Con la "Fase 2" dell'emergenza Covid-19 appena iniziata da un po' di giorni, è stata mia intenzione acquistare un libro che mi ha permesso di poter finalmente abbracciare convintamente la causa del grandissimo musicista irlandese che risponde al nome di William Rory Gallagher, ossia "Rory Gallagher: Il Bluesman con la camicia a quadri" scritto dall'ottimo Fabio Rossi e, conseguentemente, ho deciso di continuare la ricerca alla sua assai pregevole discografia e l'attenzione è ricaduta immediatamente su questo "Live! In Europe" pubblicato nel lontano (ma non troppo!) 1972.

Dopo l'avventura breve ma intensa con i Taste, il giovane quanto deciso Rory compone due ottimi album solisti, l'uno l'omonimo "Rory Gallagher" a inizio 1971 e l'altro eccellente "Deuce" di pochi mesi più tardi, e poi decide con il suo "power trio", composto dall'ottimo Gerry McAvoy al basso e da Wilgar Campbell alla batteria, di dare sfogo alla dimensione a lui indubbiamente più congegnale, quella, cioè, del live e nel 1972 vede la luce questo primo, strepitoso album "in presa diretta" con il Tour europeo che il grandioso chitarrista intraprese in quell'anno praticamente in mezza Europa (e una tappa della quale ebbe persino luogo a Milano sempre in quell'anno, precisamente presso il "Teatro Lirico" il 12 febbraio).

L'album in questione si compone di 7 eccellenti tracce (più due di bonus aggiunte nella versione rimasterizzata su CD del 2018) che mettono in luce un Rory Gallagher in forma smagliante e capace di "matare" gli spettatori dei suoi adrenalinici concerti con la sua leggendaria Fender Stratocaster modello Sunburst del 1961 (originariamente appartenuta, per la cronaca, un certo Buddy Holly, non un nome qualsiasi!).
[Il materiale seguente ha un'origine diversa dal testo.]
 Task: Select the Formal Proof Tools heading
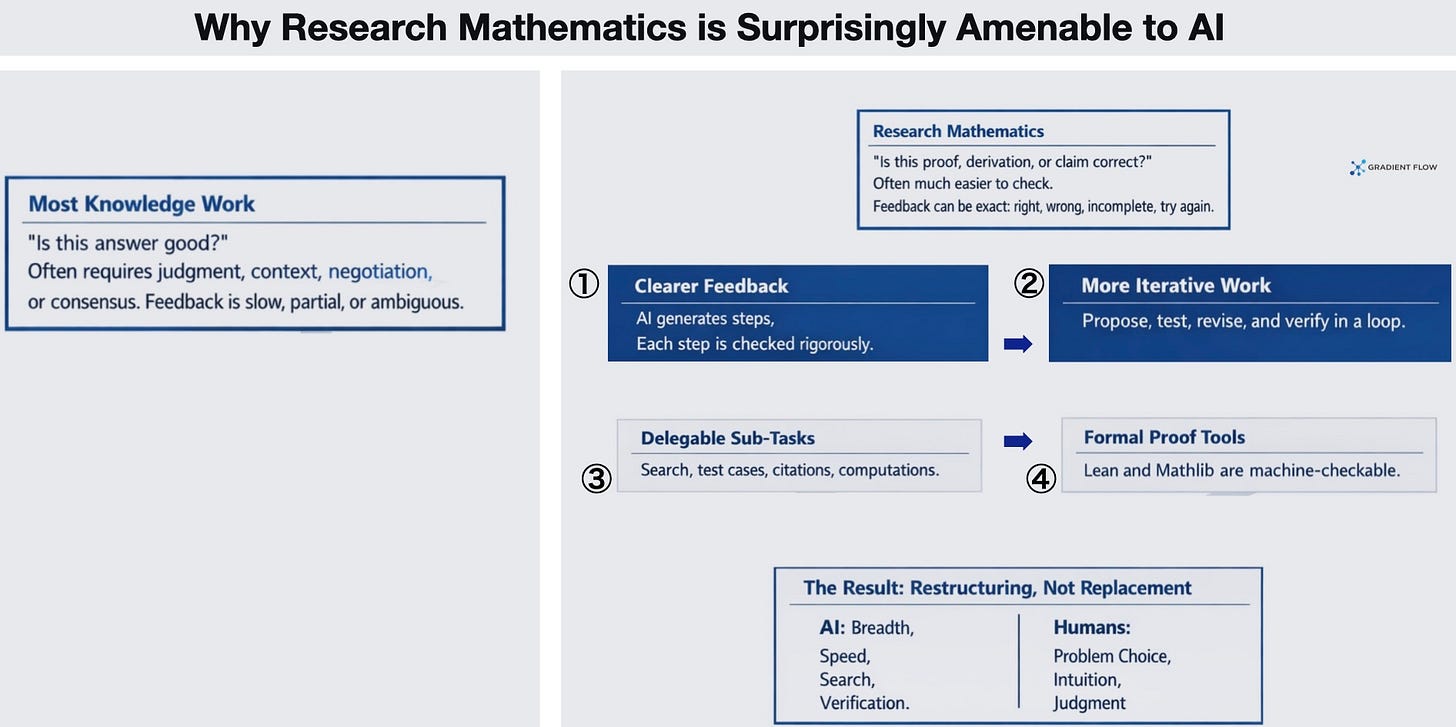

Si parte al massimo la classica "Messin' With The Kid" con bella sei corde di Rory che scalda decisamente i motori, seguita dall'altrettanto scatenata "Laundromat" tratta dall'album d'esordio, che accenna un Hard Rock potente ed incisivo quanto basta per mandare già in estasi l'adorante suo pubblico.

I classici canoni Blues tornano a bomba con "I Could've Had Religion" in cui a dominare la scena è la strepitosa "slide guitar" di Rory e con un altro classico, questa volta a firma Fulton Allen, che porta il nome di "Piston Slapper Blues" con cui dimostra anche imbacciando la chitarra acustica di essere nettamente una spanna superiore rispetto alla grande maggioranza dei suoi colleghi.

Ma il pezzo migliore di tutto l'album è rappresentato indubbiamente dalla magnetica "Going To My Hometown" con il solito, monumentale Rory al mandolino dove emerge però anche la (fin troppo sottovalutata) vena cantautorale dell'irlandese che in questa canzone ci fornisce, infatti, uno spaccato della propria infanzia ai tempi della sua permanenza a Cork con la famiglia.

"In Your Time", tratto da "Deuce", è, invece, un pezzo qui riprodotto con energia con un altro inappuntabile assolo di Rory a metà brano, mentre l'epilogo è affidato a un classico ri-arrangiato sempre dal magico tocco di Rory quale "Bullfrog Blues" che chiude di fatto un album Live che può esser considerato non solo imprescindibile punto di partenza per capire il valore assoluto di un Musicista con la maiuscola troppo spesso dimenticato e bistrattato in vita da certa critica, per così dire, "perbenista", ma soprattutto per comprendere appieno quella "magia musicale" che solo i cosiddetti "Seventies" potevano riservare.

Un'ultima nota riguarda i due "bonus-track" contenuti nella versione rimasterizzata in CD "What In The Word" e "Hoodoo Man" che confermano la magnifica predisposizione del genio irlandese al Rock/Blues più sanguigno e viscerale in assoluto.